▶ [Task instructions] Using the listing below, count the lines in which "Force" appears; give the count alone.

▶ [Listed records]
-*-*-

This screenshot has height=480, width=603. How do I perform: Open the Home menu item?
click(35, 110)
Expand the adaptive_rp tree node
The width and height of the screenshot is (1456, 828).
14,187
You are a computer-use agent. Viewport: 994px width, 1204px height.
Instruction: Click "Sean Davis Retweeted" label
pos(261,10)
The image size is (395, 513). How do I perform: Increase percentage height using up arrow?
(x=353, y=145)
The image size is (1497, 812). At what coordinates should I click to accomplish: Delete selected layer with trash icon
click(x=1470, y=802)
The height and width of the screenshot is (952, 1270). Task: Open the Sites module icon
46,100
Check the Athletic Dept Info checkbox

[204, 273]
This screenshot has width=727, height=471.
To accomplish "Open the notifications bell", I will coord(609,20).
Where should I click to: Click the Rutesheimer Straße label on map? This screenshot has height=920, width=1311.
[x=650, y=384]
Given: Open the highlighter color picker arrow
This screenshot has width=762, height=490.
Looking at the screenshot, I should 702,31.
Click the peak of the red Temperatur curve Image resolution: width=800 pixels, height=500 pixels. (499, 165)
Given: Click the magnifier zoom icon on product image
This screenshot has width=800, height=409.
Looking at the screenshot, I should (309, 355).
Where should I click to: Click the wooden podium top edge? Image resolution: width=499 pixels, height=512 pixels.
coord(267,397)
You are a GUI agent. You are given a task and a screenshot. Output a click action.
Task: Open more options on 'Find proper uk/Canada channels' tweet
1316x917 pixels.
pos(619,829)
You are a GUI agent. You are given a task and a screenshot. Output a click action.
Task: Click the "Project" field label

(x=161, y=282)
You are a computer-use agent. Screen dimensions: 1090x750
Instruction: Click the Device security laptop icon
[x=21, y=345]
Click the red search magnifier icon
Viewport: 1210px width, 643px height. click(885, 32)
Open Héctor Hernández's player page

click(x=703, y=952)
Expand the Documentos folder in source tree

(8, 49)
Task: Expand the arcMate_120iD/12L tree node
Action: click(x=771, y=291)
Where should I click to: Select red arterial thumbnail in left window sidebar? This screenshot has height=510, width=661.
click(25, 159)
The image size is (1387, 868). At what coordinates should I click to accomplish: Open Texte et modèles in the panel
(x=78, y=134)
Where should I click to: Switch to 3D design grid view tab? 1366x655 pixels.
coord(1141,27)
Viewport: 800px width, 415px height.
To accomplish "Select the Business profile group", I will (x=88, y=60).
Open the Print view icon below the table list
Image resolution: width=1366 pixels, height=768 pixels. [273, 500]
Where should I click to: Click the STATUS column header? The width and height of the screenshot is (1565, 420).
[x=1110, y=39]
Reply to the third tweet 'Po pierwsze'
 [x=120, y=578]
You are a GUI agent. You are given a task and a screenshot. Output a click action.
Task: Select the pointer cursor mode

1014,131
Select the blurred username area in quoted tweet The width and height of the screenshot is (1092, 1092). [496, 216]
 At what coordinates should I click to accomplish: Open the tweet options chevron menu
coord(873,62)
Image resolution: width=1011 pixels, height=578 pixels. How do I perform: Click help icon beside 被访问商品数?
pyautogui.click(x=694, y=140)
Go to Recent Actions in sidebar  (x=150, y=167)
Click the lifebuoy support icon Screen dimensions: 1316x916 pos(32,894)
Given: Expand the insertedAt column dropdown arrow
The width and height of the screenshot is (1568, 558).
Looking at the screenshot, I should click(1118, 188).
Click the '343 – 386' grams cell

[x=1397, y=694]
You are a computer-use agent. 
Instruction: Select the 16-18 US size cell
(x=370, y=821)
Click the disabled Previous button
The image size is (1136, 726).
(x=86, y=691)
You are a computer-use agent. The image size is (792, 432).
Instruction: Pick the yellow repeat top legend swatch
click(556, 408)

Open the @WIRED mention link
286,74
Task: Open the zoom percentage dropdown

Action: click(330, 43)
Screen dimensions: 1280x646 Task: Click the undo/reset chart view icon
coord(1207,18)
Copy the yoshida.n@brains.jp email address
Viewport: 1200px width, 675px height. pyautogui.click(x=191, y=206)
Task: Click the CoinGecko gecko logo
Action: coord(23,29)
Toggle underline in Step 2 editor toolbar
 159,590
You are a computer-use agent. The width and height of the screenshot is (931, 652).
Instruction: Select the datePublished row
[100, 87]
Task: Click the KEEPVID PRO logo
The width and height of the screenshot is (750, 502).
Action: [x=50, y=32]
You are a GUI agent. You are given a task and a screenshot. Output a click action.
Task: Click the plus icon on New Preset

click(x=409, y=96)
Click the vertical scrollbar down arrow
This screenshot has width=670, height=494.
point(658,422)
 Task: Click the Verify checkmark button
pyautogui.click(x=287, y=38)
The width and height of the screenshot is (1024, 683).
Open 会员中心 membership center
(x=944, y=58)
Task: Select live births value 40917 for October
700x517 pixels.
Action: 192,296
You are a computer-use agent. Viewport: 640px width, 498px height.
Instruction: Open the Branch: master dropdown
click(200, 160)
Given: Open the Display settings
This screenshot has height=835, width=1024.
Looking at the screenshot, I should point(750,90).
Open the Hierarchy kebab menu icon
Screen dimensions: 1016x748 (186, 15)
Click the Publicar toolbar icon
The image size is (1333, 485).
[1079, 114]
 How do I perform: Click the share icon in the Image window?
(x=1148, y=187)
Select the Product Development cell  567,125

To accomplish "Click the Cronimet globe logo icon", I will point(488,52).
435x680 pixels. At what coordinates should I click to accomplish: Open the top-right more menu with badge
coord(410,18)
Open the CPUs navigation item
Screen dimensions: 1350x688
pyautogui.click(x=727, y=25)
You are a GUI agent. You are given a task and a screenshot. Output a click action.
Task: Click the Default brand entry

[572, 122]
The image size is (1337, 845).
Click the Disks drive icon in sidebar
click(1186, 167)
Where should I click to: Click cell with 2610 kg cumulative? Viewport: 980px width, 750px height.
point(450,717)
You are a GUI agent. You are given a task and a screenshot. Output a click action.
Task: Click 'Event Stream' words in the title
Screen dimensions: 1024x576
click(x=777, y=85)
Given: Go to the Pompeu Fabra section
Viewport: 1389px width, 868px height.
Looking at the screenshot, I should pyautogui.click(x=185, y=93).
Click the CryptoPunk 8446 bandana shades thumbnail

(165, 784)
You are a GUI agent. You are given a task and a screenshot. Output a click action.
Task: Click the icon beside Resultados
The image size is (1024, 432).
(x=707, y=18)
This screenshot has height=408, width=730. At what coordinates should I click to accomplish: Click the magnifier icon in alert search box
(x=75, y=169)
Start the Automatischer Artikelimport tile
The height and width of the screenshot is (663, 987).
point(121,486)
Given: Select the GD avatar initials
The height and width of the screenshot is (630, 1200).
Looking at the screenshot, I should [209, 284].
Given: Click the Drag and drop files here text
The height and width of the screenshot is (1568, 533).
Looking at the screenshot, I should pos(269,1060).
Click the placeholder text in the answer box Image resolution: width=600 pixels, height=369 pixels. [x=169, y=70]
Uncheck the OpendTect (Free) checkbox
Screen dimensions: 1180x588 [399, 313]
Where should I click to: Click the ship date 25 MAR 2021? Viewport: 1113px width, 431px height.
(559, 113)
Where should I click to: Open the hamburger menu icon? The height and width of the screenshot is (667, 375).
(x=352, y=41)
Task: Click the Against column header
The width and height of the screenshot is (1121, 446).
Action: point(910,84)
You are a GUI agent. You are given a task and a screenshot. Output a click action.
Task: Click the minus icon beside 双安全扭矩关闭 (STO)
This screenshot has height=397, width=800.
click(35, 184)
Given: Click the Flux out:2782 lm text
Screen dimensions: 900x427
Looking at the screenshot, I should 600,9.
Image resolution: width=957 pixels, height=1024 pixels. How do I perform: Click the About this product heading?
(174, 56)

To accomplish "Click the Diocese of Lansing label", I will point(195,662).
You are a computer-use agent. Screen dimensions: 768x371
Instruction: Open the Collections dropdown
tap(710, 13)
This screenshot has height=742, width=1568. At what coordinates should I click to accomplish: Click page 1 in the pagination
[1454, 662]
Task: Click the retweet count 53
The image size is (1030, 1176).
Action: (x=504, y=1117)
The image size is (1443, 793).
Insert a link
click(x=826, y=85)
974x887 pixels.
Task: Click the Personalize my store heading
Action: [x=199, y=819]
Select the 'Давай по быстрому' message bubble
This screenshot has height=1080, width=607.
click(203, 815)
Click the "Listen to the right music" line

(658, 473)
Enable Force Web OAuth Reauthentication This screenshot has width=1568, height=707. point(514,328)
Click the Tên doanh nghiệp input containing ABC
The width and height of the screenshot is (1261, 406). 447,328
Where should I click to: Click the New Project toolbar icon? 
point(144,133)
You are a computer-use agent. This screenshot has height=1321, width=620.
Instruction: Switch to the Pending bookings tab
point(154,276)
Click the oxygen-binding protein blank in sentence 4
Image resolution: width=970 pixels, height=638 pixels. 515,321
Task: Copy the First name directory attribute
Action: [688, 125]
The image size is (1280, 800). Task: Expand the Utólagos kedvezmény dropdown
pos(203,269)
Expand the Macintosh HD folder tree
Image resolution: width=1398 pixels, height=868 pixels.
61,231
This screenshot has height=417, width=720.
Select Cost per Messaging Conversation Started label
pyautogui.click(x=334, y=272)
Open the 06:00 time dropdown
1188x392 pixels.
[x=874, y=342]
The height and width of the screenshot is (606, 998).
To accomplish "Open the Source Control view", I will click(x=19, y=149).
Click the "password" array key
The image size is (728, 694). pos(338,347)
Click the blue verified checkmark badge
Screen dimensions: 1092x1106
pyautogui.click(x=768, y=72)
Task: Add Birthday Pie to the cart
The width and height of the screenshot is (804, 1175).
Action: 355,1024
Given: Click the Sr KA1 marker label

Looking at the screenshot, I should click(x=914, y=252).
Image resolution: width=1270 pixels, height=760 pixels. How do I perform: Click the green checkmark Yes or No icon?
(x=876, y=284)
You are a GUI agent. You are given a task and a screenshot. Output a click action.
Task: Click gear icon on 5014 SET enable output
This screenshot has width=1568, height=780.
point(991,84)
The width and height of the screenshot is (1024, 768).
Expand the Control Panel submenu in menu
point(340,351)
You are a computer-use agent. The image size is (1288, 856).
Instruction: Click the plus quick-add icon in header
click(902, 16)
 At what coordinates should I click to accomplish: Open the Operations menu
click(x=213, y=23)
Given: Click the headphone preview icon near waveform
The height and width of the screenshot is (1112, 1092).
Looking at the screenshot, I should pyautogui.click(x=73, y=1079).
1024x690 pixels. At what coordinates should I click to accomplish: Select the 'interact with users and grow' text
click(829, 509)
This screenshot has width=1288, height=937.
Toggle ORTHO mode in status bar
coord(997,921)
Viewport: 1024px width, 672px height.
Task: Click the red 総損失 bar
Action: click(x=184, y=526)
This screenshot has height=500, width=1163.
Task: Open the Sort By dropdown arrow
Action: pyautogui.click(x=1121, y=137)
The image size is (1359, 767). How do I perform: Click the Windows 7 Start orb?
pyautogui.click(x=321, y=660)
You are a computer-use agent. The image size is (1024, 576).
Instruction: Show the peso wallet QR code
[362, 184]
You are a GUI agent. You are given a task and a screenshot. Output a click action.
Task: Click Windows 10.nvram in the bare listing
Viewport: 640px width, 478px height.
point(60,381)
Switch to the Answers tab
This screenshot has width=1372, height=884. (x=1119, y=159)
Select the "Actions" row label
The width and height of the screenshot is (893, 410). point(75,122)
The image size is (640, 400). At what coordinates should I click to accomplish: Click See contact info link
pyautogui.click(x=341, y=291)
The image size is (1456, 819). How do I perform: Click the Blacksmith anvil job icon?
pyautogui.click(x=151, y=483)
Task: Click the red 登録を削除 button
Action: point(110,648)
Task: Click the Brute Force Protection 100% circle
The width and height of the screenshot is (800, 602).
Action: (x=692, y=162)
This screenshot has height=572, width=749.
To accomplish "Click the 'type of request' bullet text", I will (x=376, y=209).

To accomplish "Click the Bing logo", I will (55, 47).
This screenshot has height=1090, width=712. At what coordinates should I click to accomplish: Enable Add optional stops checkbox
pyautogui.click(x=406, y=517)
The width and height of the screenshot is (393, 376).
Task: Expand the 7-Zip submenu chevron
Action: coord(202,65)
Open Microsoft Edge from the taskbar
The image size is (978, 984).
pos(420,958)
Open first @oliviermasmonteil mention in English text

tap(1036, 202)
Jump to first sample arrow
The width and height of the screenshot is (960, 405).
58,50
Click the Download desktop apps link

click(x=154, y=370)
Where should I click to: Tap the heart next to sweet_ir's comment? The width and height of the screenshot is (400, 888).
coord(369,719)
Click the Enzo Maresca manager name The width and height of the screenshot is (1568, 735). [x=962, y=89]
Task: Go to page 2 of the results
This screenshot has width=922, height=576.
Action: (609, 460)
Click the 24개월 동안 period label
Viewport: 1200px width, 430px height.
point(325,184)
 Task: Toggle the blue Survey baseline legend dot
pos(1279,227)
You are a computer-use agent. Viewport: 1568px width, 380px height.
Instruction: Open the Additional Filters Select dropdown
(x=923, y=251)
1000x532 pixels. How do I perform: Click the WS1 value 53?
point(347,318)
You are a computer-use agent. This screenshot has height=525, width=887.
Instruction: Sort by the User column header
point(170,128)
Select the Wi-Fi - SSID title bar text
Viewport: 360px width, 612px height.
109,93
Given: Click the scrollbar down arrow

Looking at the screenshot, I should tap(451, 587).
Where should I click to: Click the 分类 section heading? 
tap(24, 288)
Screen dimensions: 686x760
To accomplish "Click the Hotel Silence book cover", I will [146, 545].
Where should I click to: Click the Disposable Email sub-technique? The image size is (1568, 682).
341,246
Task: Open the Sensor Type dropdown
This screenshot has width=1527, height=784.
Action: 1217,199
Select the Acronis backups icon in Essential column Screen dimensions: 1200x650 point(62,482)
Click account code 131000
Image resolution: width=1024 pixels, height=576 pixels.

-*-*-

▶ [Answer space] 2